▶ [任务说明]:
• a. 请照原样复述文本节选中的一段文字，自“程序是用 Ruby 写的，主要还是用了”起，直至“html = Net::HTTP.get(uri)”为止，首尾两处均包括在内。
• b. 根据文本节选，该程序主要使用了 Ruby 中的哪一项内建工具？

程序是用 Ruby 写的，主要还是用了 Ruby 中内建的 Regexp。正则表达式是非常强大和方便的工具，但是每种语言、工具的实现都在一些细节处有一些细小的差别，所以实际应用时，耐心的调试和文档查询工作是少不了的。

程序清单如下³：

# spider.rb
require 'yaml'
require 'net/http'

list = YAML::load(File.open('url_list.yaml').read)
tags_fix = YAML::load(File.open('tags_fix.yaml').read)

list.each do |item|
  uri = URI(item['url'])
  html = Net::HTTP.get(uri)
  tags_re = /<a href="\/tag\/[\S]*">([\S]*)<\/a>/
  tags = html.scan(tags_re).flatten

  category_re = /<div id="article_header">.*<a href="\/categories\/[\d]*\/posts">([\S]*)<\/a>.*<\/div>/m
  category = html.scan(category_re).flatten[0]

  date_re = /posted.*@ (.* \+0800)/
  created_at = DateTime.parse(html.scan(date_re).flatten[0])
  updated_at = DateTime.now

  title = item['title']

  yaml = <<YAML
---
title: "#{item["title"]}"

▶ [所供数据]:
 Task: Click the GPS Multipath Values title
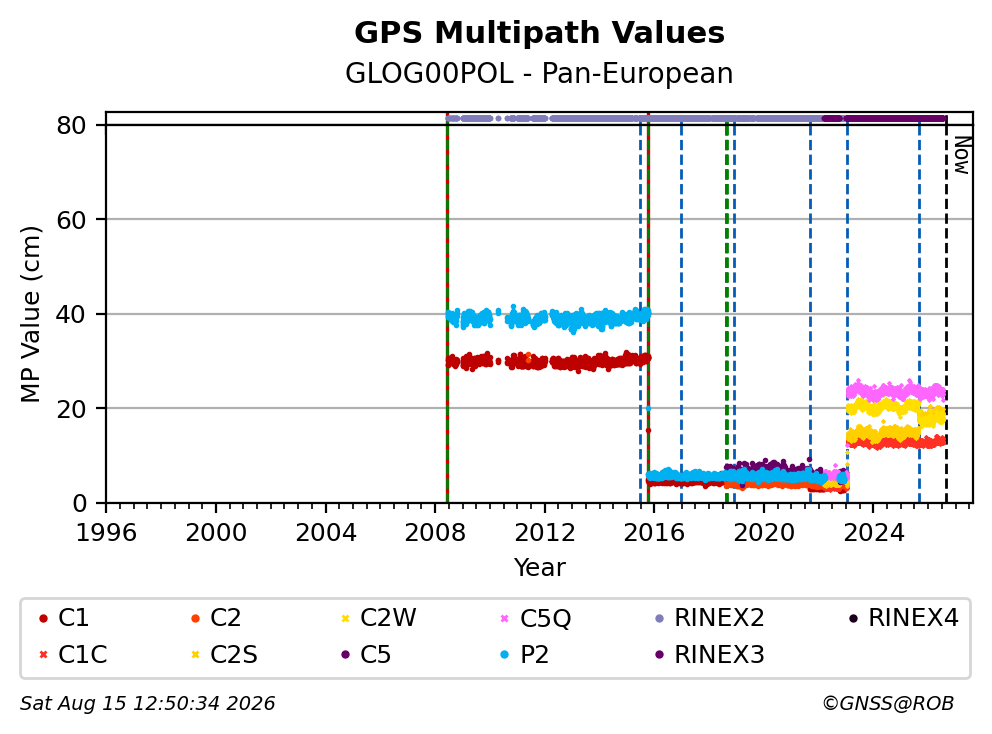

▶ [按序答案]:
• a.
程序是用 Ruby 写的，主要还是用了 Ruby 中内建的 Regexp。正则表达式是非常强大和方便的工具，但是每种语言、工具的实现都在一些细节处有一些细小的差别，所以实际应用时，耐心的调试和文档查询工作是少不了的。

程序清单如下³：

# spider.rb
require 'yaml'
require 'net/http'

list = YAML::load(File.open('url_list.yaml').read)
tags_fix = YAML::load(File.open('tags_fix.yaml').read)

list.each do |item|
  uri = URI(item['url'])
  html = Net::HTTP.get(uri)

• b. Ruby 中内建的 Regexp。